◆ Selected extract ◆

►

Nearly four decades later, Amtrak is not only still operating, but experiencing some of its best years ever. Getting there hasn’t been easy. Amtrak has had to piece together service acquired from a collection of freight railroads, ward off calls for self-sufficiency and rebuild the Northeast Corridor while continually fighting for funding. Today, the national intercity passenger railroad is carrying a record number of passengers — and many believe it can play an essential role in meeting the country’s growing transportation needs.
Clearly, the railroad’s biggest accomplishment is survival, says former Federal Railroad Administrator Gil Carmichael, who previously served on Amtrak’s board and was chairman of the Amtrak Reform Council.
“Amtrak has survived through different [U.S.] presidents, through the cheap fuel era, through a time when it was easy to buy and finance a car, through the 1980s when the rail industry was downsizing and thought it was going out of business,” he says. “And Amtrak has not only survived, but it’s about to start a whole new era of passenger-rail service in this country.”
Amtrak’s start can be traced to the Rail Passenger Service Act, which was signed by President Richard Nixon in 1970. The legislation enabled most railroads that operated intercity passenger service to join the national system, and many took advantage. When Amtrak launched service on May 1, 1971, the number of intercity passenger trains dropped from about 450 to 250, says Amtrak spokesperson Cliff Black, who’s served the railroad for 27 years.
“Most private railways couldn’t get out of the passenger train business fast enough because it was draining their finances, but they had to go through a long process with the ICC to abandon service,” he says. “This was an opportunity to rid themselves of passenger trains overnight with virtually no consequences.”
Along with the national passenger operation, Amtrak inherited a mismatched fleet (railroads that joined the national system had to pay a fee, and many did it with in-kind equipment donations), debilitated stations and a slew of critics who thought the railroad should be a profitable company.
“How can you sweep together a bunch of unprofitable enterprises and make them profitable by consolidating them? It just wasn’t a practical proposal,” says Black, who describes Amtrak’s early years as “turbulent.” “But when it wasn’t [profitable], Amtrak was considered a failure.”
But if there was any doubt whether there should be a national passenger railroad, it was quelched in 1973, when the Organization of Arab Petroleum Exporting Countries stopped shipping oil to the United States.
“It created havoc in the U.S.; gasoline was very scarce. People were flocking to the trains,” says Black. “It eventually blew over, but it was a significant enough shock to transportation officials and the traveling public that Amtrak seemed to take on a new importance.”

◄

◆ Provided data ◆

►

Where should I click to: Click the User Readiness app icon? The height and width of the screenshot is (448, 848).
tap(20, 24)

◄
►

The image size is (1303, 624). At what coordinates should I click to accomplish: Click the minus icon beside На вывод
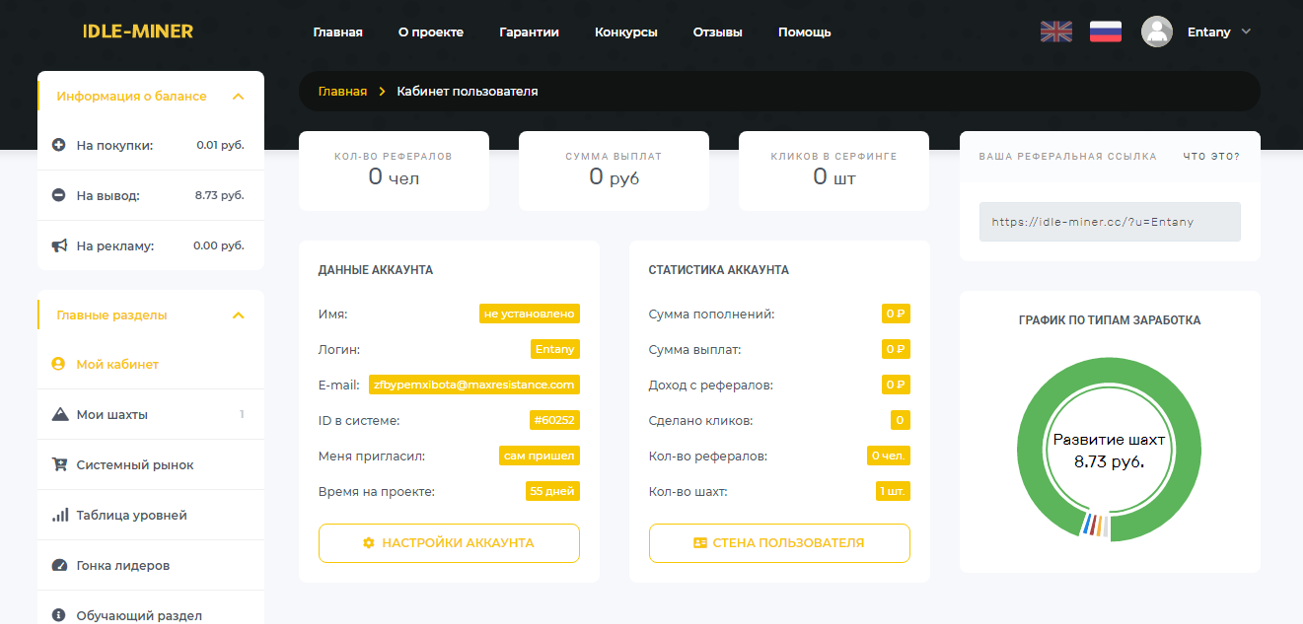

◄

◆ Set exercise ◆
Retype the Amtrak passage word for word from "Along with the" to "a profitable company.". Rely only on the Amtrak passage and leave the records aside.

◆ Output ◆
Along with the national passenger operation, Amtrak inherited a mismatched fleet (railroads that joined the national system had to pay a fee, and many did it with in-kind equipment donations), debilitated stations and a slew of critics who thought the railroad should be a profitable company.